In Search of Native Plants
This weekend we had a series of native plants events lined up to visit.
Our first stop was the Spring Plant Sale at the San Luis Obispo Botanical Garden. The garden is planned as 120 acres of Mediterranean plants in El Chorro Park, but right now they just have a tiny "preview" garden, and volunteers to work there. Twice a year they sell plants to benefit the garden, and there were a few on the list that I was interested in.
The dogs had to stay in the car for the sale, because there were too many people and also I wanted to have my hands free for carrying plants around.
I only got four plants: (clockwise from top left) a pink pelargonium (geranium for the non-gardeners), Iris douglasiana (not, as I said earlier, Iris douglasii, which is the name for the collective, which I would have known had I not been being lazy about my Latin), Calandrinia spectabilis, and Aesculus californica.
This is a photo of the mature Aesculus californica in the preview garden (taken last June). Its common name is "California Buckeye," and it is very popular with butterflies and bees. The nuts are poisonous, but we had no plans to eat them, and the dogs are unlikely to bother.
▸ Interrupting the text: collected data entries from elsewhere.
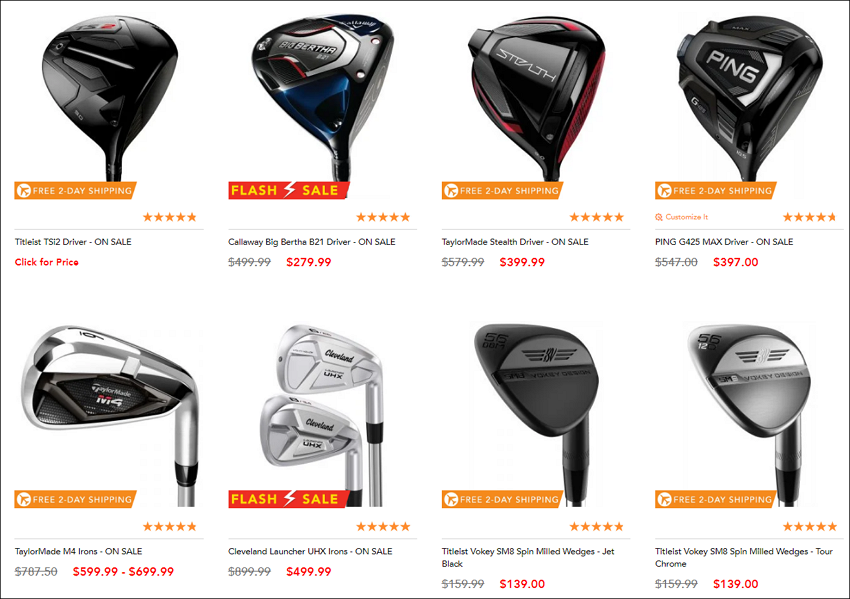Screen dimensions: 850x599
Task: Open the PING G425 MAX driver image
Action: tap(750, 98)
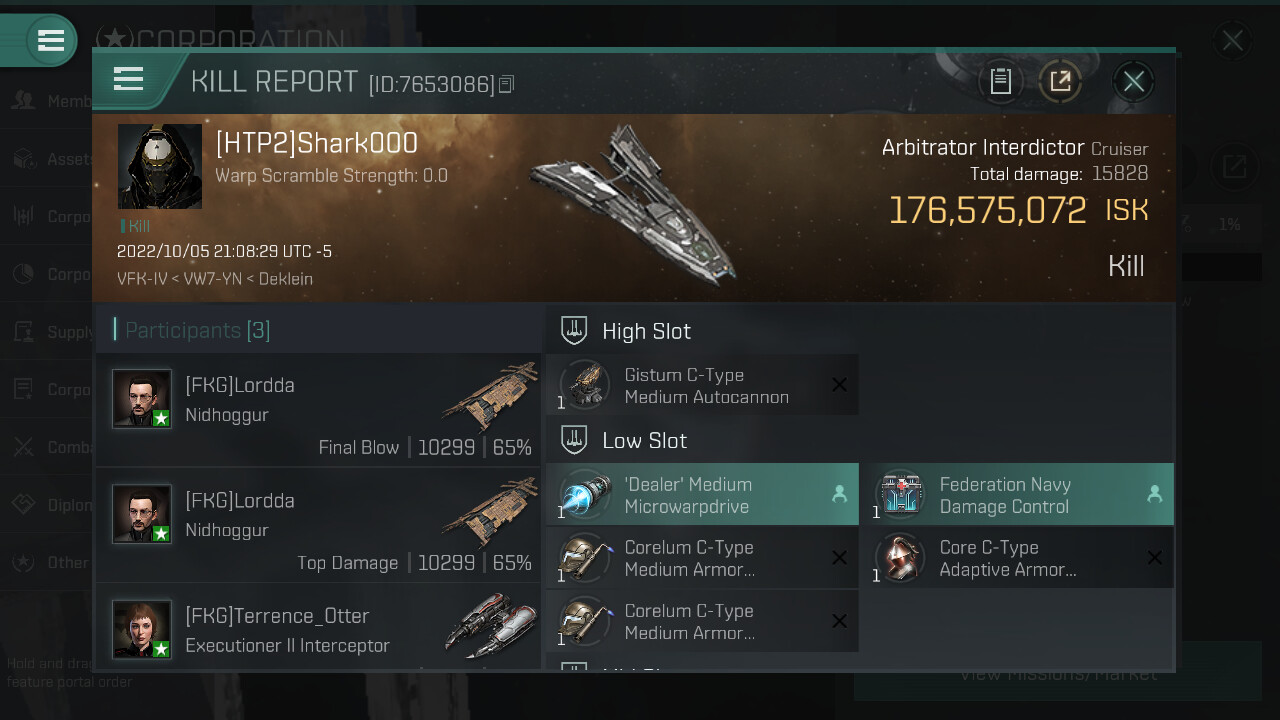Open Terrence_Otter participant entry
This screenshot has height=720, width=1280.
(x=318, y=627)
This plant grows to fifteen feet tall and wide over a long time, and tolerates a wide range of sun exposures and water supply.
Here's Calandrinia spectabilis, a mild-mannered succulent by day, in bloom last summer. It's just stunning. I plan to put mine up in the dry garden out front.
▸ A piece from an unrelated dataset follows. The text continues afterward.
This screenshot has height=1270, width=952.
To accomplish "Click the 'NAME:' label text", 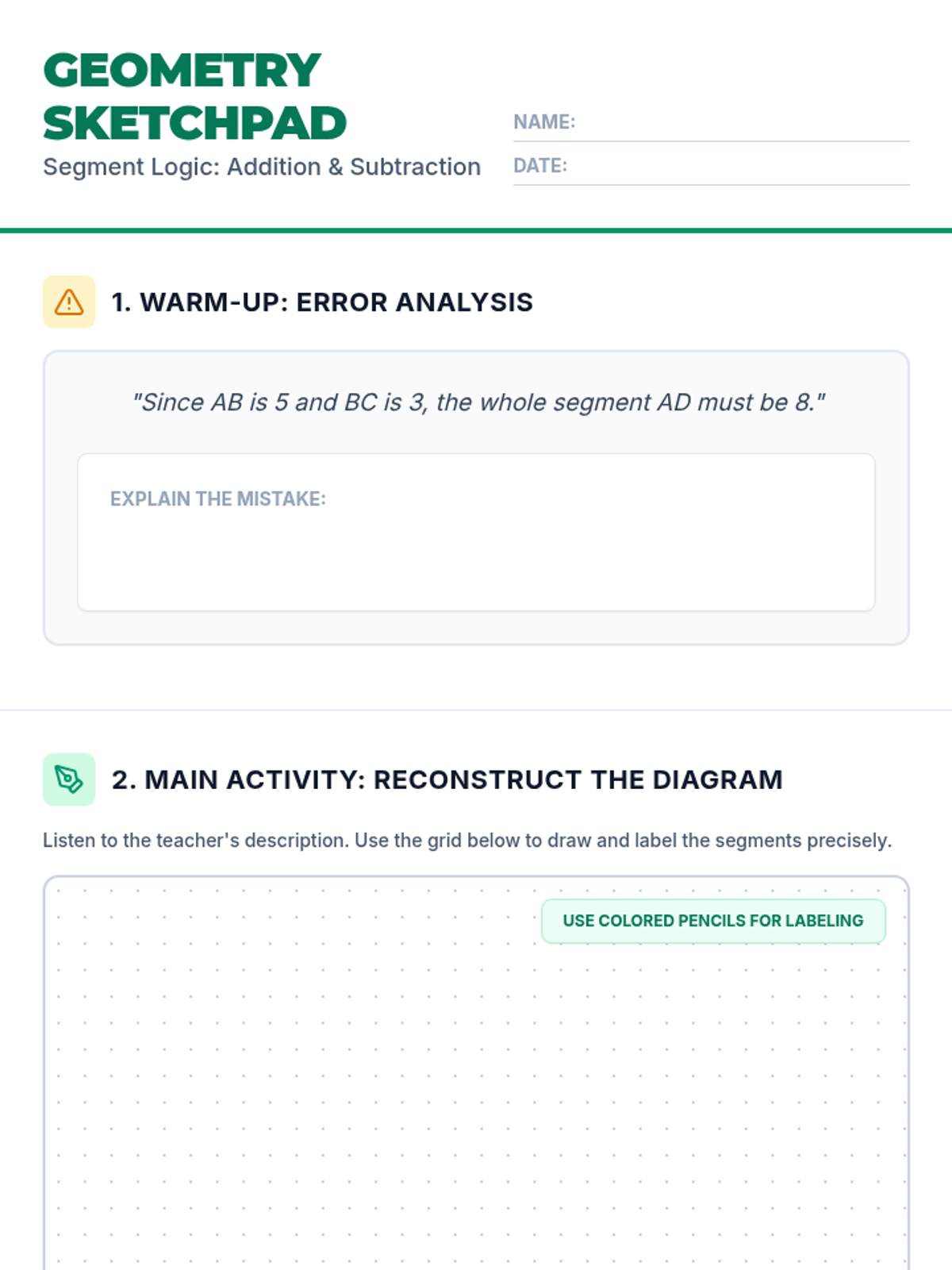I will point(544,122).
I don't have my own photos of mature plants of the iris or the pelargonium as yet.
After the botanical garden, we made a trip out to Las Pilitas Nursery in Santa Margarita. I was pretty excited about this because it's all California natives and it's a wholesale-mostly nursery, so I was looking forward to finding large quantities of really interesting plants.
I was disappointed.
My standards for nurseries are set by places like Annie's Annuals. I don't expect perfection. I don't expect a commercial nursery catering to non-gardeners who want to add a little colour to their lawns. I prefer small plants not forced into bloom, and I can tolerate a fair amount of utilitarianism. I don't mind if a plant is in a re-used container with some other name on it, as long as it has a stake with its real name stuck in there. If things are labelled with Latin name and reasonably arranged, I'm fine.
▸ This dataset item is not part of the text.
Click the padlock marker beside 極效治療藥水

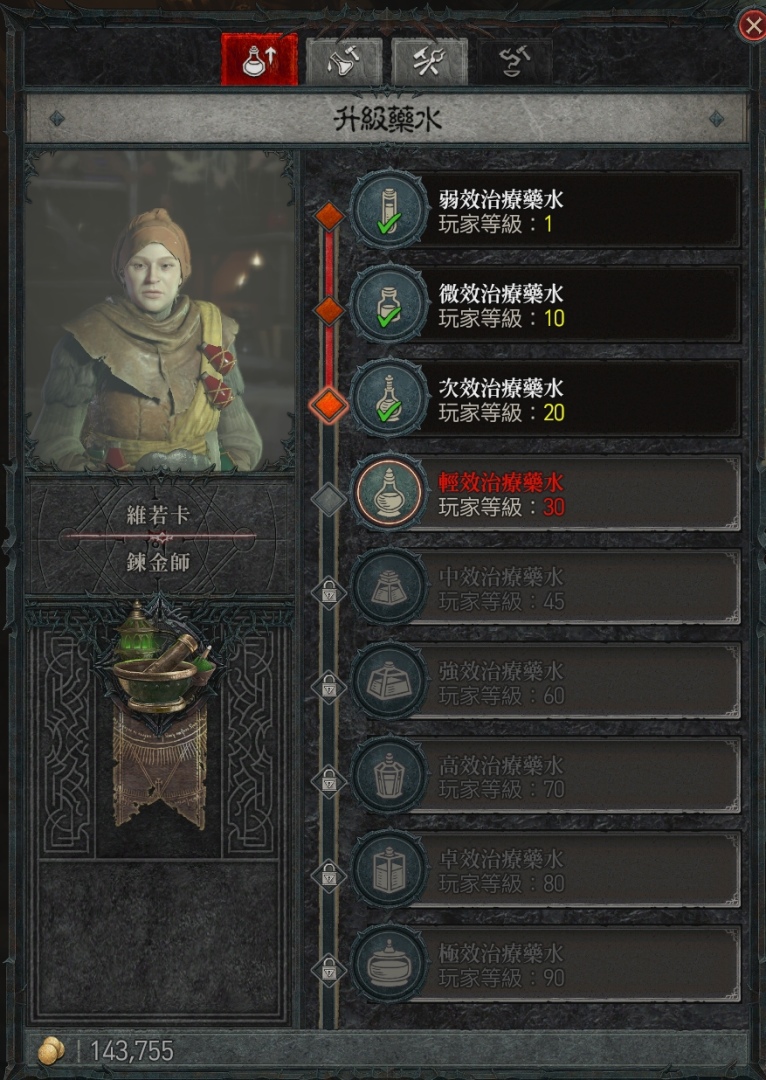tap(329, 970)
Las Pilitas was a mess. There were weeds growing in almost every container, containers were unmarked (neither labels on the containers nor signs near a group of plants), plants were not arranged or grouped in any way (I asked about salvias, and was told that "they are all over the place"), and everything was untidy and unkempt. It was impossible to find anything and if you found it in all likelihood is was full of weeds. I was glad I bought the Aesculus in the morning because there was no way I was bringing a plant from Las Pilitas home with me.
We'd planned to go to a water tank store this weekend, but we didn't get around to it.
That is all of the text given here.